人前で無理やり押しのけて置いて帰ったんだから、きっと向こうも怒ってるはずだ。
でも、そうなったのは向こうが強引に食事に誘うからだし、腕にベタベタ触るのは逆セクハラとも言える。
しかも優子さんに目撃されたんだから、被害者は俺のほうだ。
そういえば、俺も十八の時いきなり優子さんの腕掴んだな。
なんで掴んだんだっけ、と記憶を辿ると、告白するためだったと思い出した。
うわ、恥ずかしい。
しかも待って、いきなり抱きついたこともあった。
やべーじゃん。今思うと完全に変質者じゃん。
当時は何も考えなかったけど、不意打ちで腕を掴んだり抱きついたりして、怖い思いをさせたかもしれない。
それでも優子さんは優しかった。
振りほどくことはせず、俺が自分の意志で離すまで待ってくれた。
どういう思考回路をしていたらあんなに優しい対応ができるんだろう。
ともかく、俺も人を責められる立場ではなかったようだ。
それに、栗原さんに人前で恥をかかせたという点では、俺が全面的に悪い。
仕方ないので、そのことだけでも謝ろうと覚悟した。
出社すると、まだ栗原さんは来ていなくて俺はホッとした。
PCを立ち上げて、休日に書いた業務改善メモを見ながら、昨日は優子さんという誘惑に負けて何もできなかったな~……と考えていると、
「おはようございまーす」
と女性の高い声が聞こえた。栗原さんだった。
俺が視線を向けると、スッと目を逸らして、淡々とした顔でバッグを椅子に下ろしてからPCの電源を入れ、ポーチを持ってどこかに行こうとした。

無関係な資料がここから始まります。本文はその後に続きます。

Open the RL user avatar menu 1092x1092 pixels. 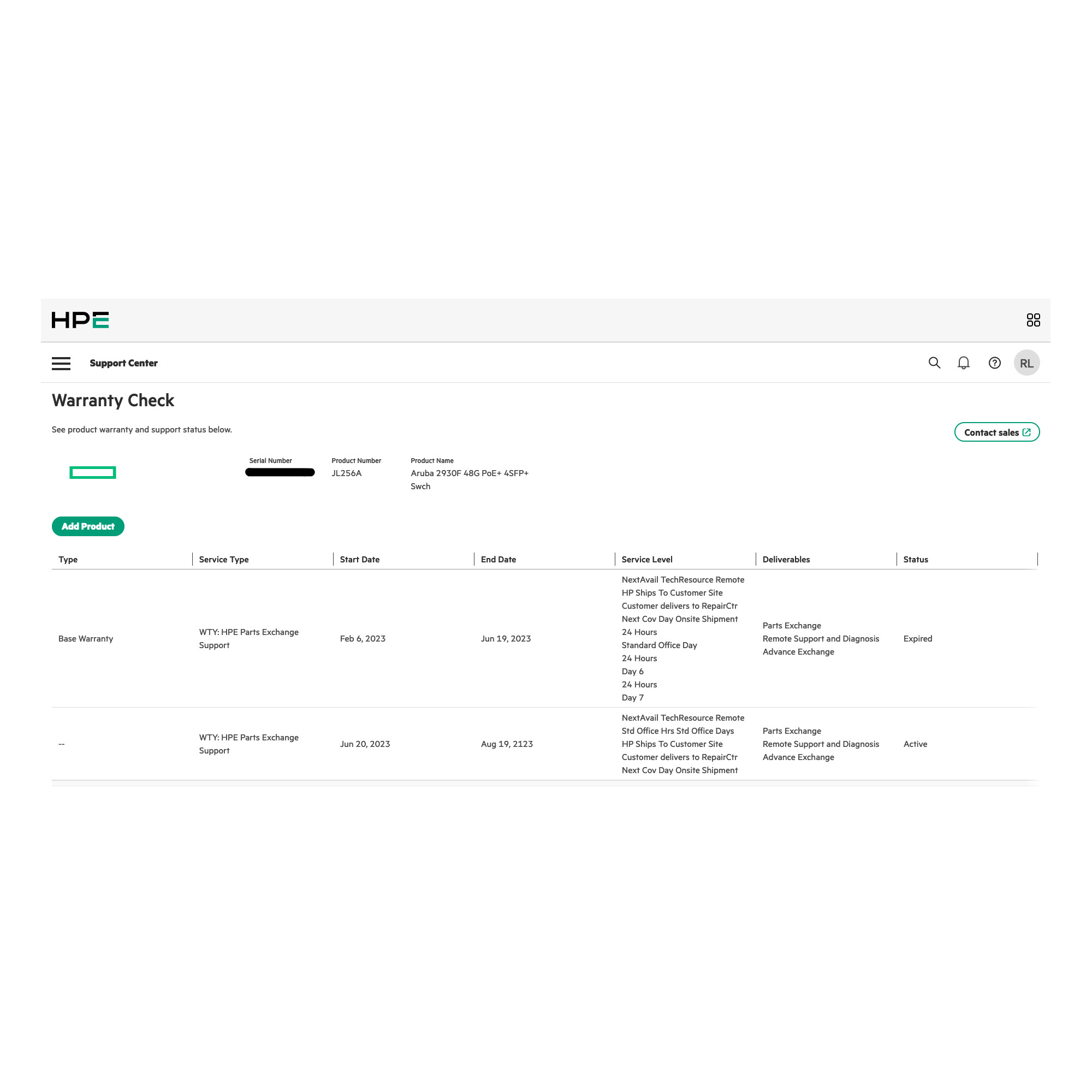coord(1026,363)
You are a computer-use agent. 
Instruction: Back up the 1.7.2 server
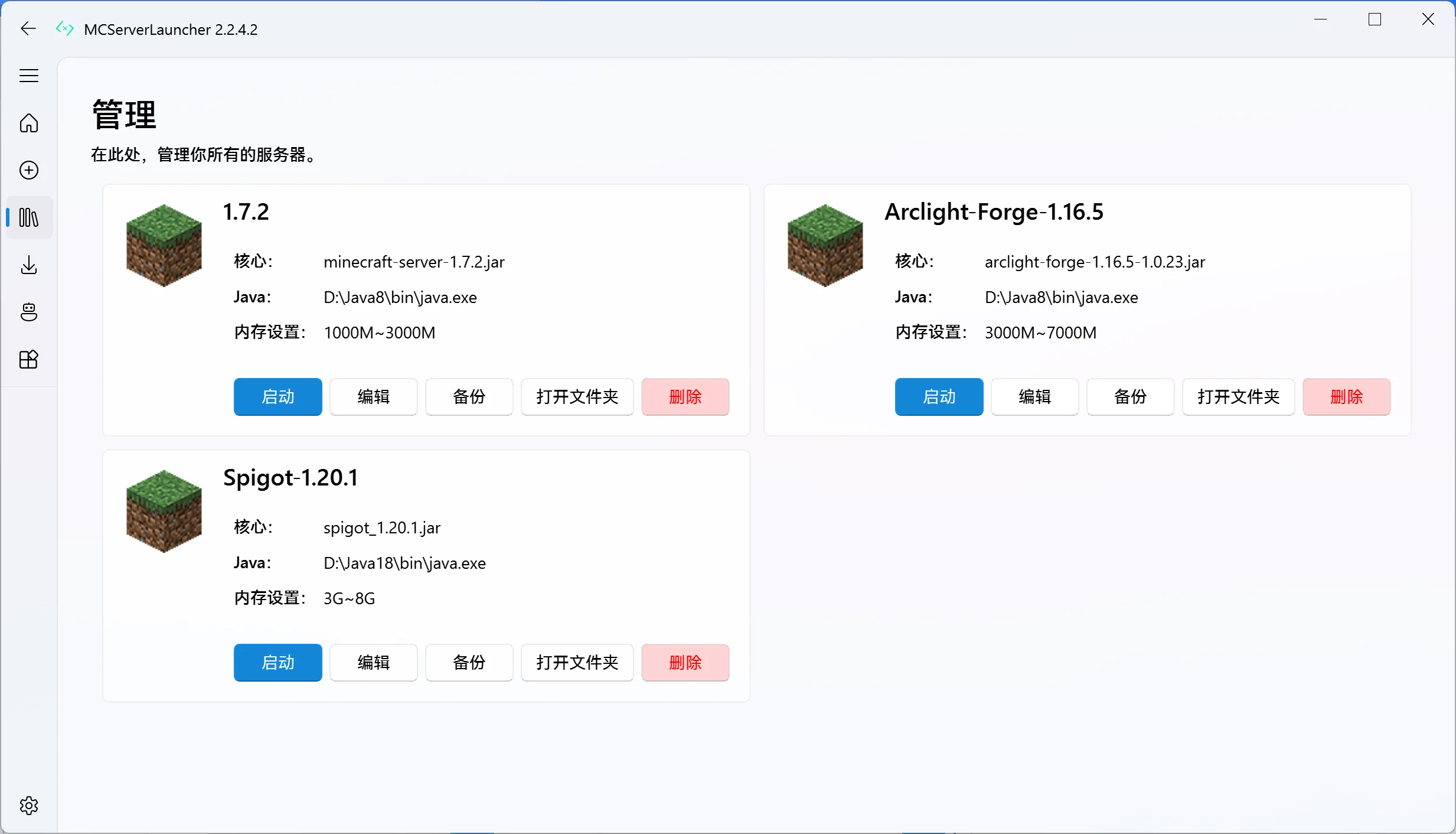[x=469, y=396]
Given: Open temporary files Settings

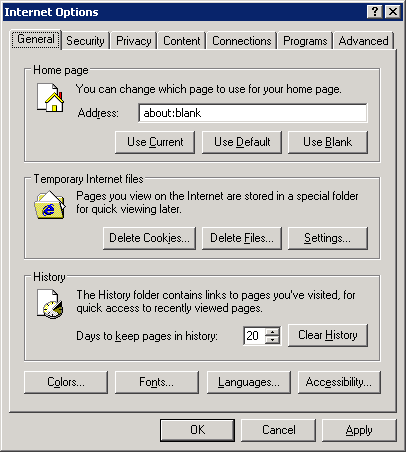Looking at the screenshot, I should (328, 238).
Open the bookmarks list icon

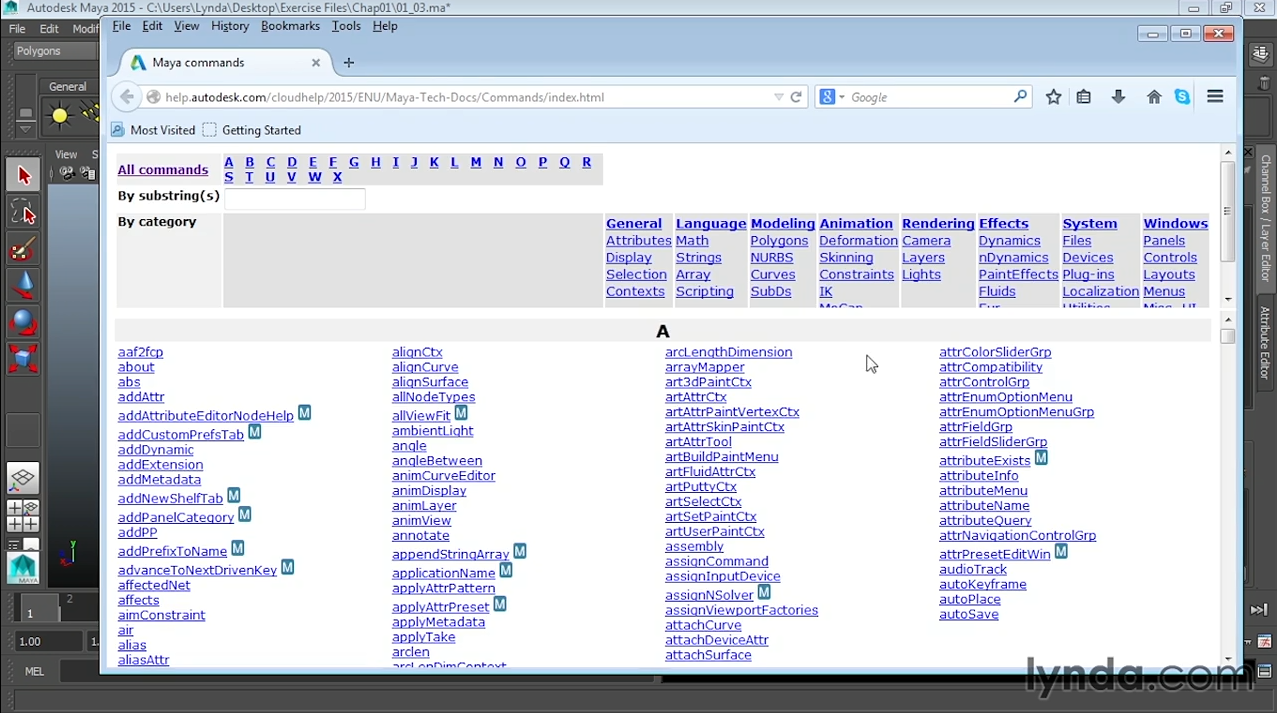point(1084,97)
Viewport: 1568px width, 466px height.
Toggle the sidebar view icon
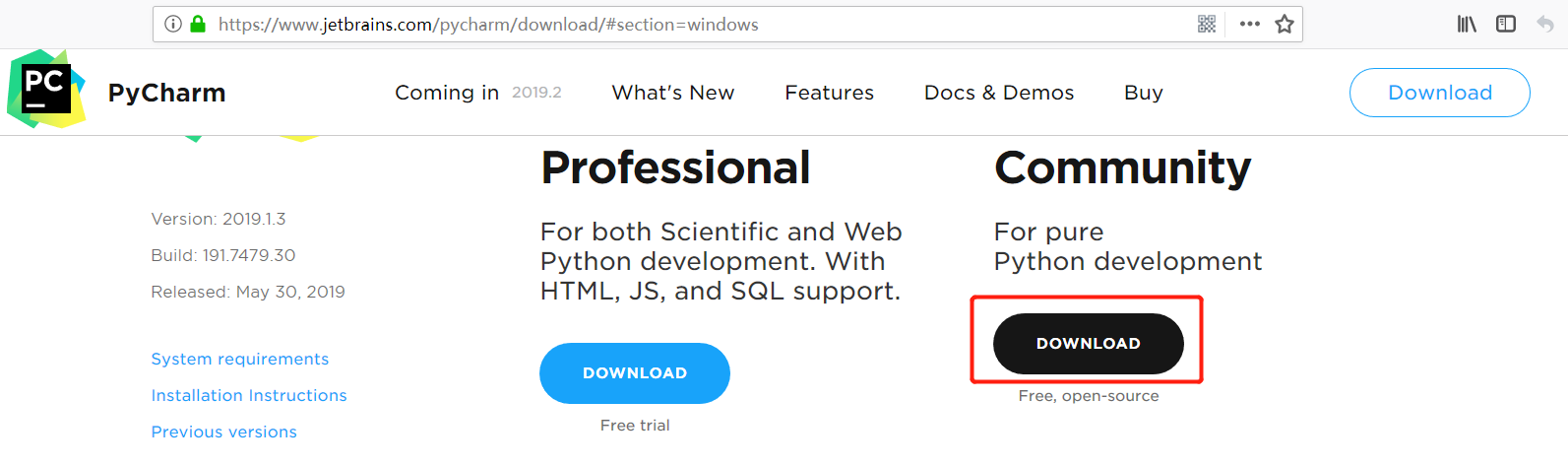(1506, 24)
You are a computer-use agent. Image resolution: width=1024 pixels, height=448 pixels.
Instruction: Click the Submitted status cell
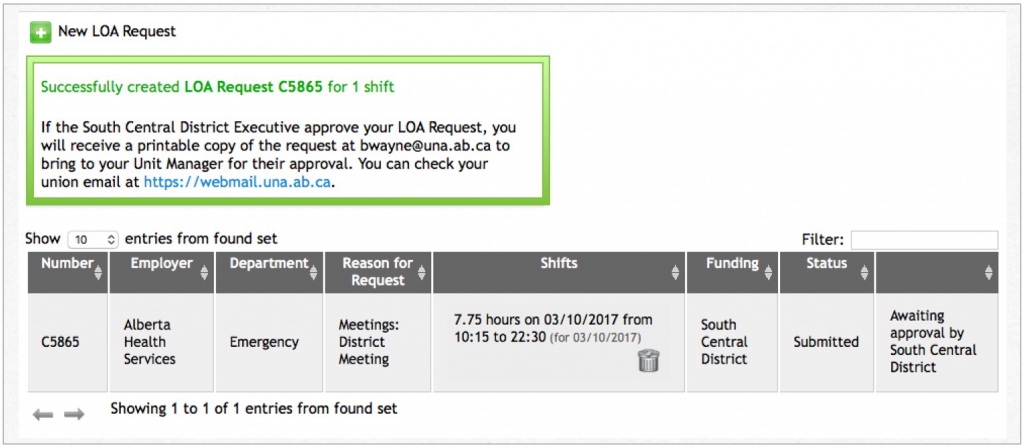coord(826,342)
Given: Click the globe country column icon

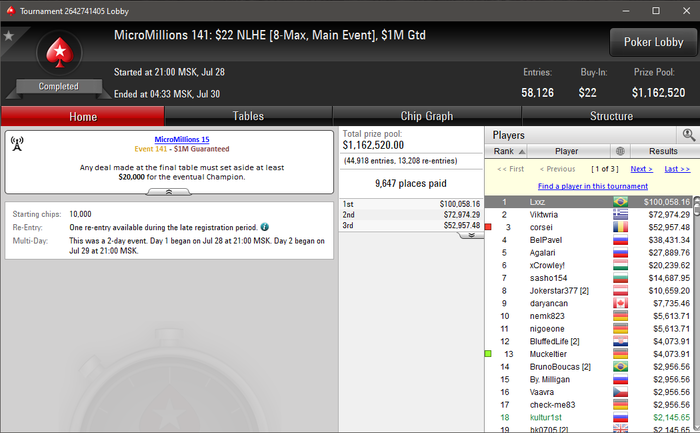Looking at the screenshot, I should (620, 151).
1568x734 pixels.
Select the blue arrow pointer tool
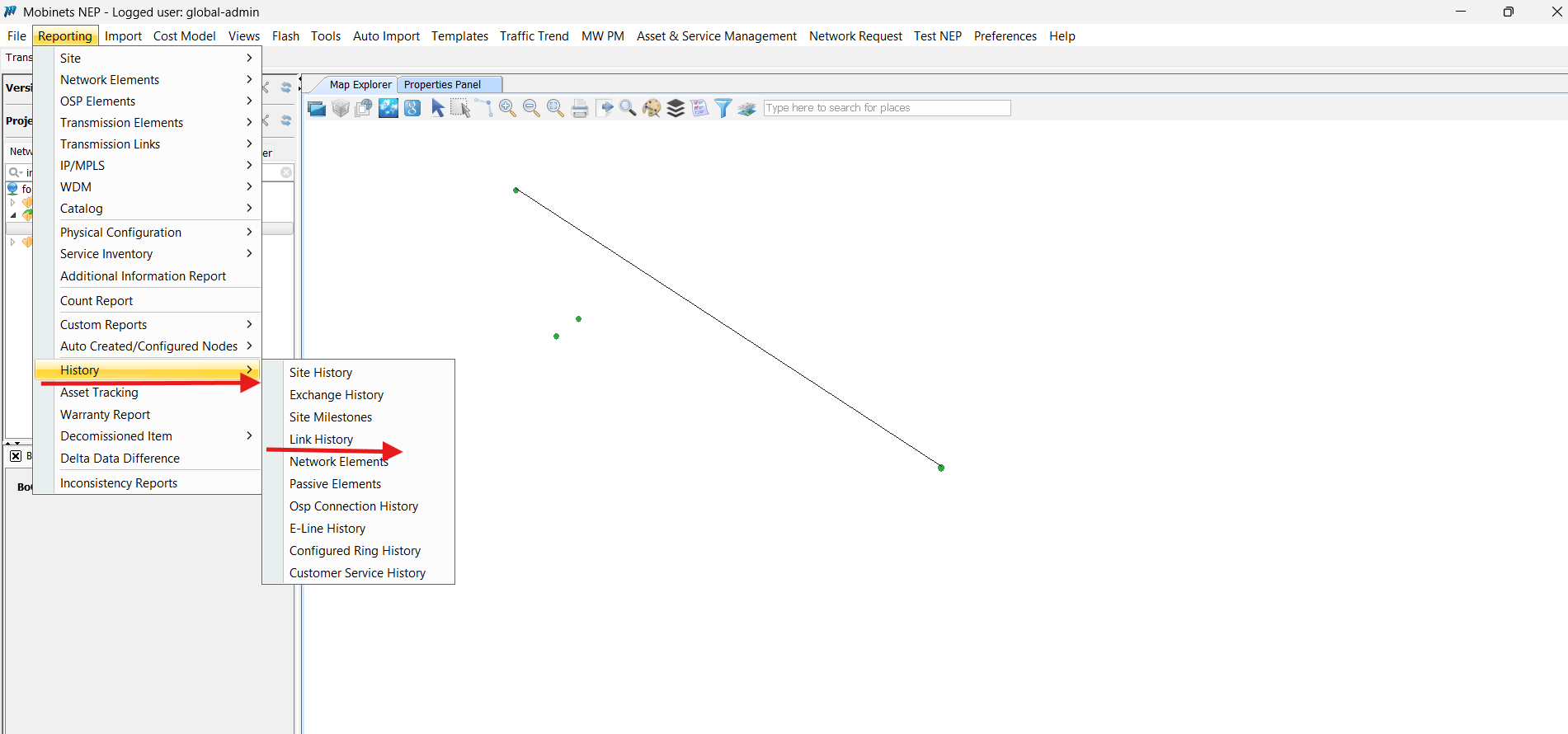[437, 108]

いつも朝から無駄に笑顔だし、目が合ったら話しかけてくるくせに、あからさまに態度を変えている。
めんどくさい。
めんどくさいけど仕方ない。
俺はおもむろに立ち上がって栗原さんを追いかけた。
「栗原さん」
呼ぶと、彼女は足を止めて振り返った。
不服そうにぶすっとしている。
向こうは謝る気はないらしい。
「ちょっと、話、いいですか?」
「いいですけど」
いつもの媚びたしゃべり方はどこへやら、栗原さんはにこりともしない。
こっちが素なんだろうか。裏表怖ぇ。
でもにこりともしてないのは俺も同じだから人のことは言えない。
俺は栗原さんを連れて、まだ無人のミーティングスペースに行った。
「昨日は人前で失礼なことをしてすみませんでした。その……知り合いに会って焦ったのもあって……」
「別に、いいですけど。私は知らない人だし。でも青山さん、ずっと思ってましたけどいつも冷たすぎませんか? そんなに私が嫌いなんですか?」
思いがけない責め方をされた。
そりゃ、苦手だとは思ってるけど、取り立てて冷たくはしていないつもりだった。
にしてもこの態度。
自分のしたことは棚上げで論点をすり替えて責めてくるところが、やけに元カノ達とかぶる。
もしかして……この人、俺のこと好きだったりするのかな。
だとしたらちょっと話が変わってくるけど。
とはいえ好きとは言われてないからお断りするのも変だし、嫌いかと聞かれて「嫌いまでは行かなくても苦手です」なんて本心を言うわけにもいかない。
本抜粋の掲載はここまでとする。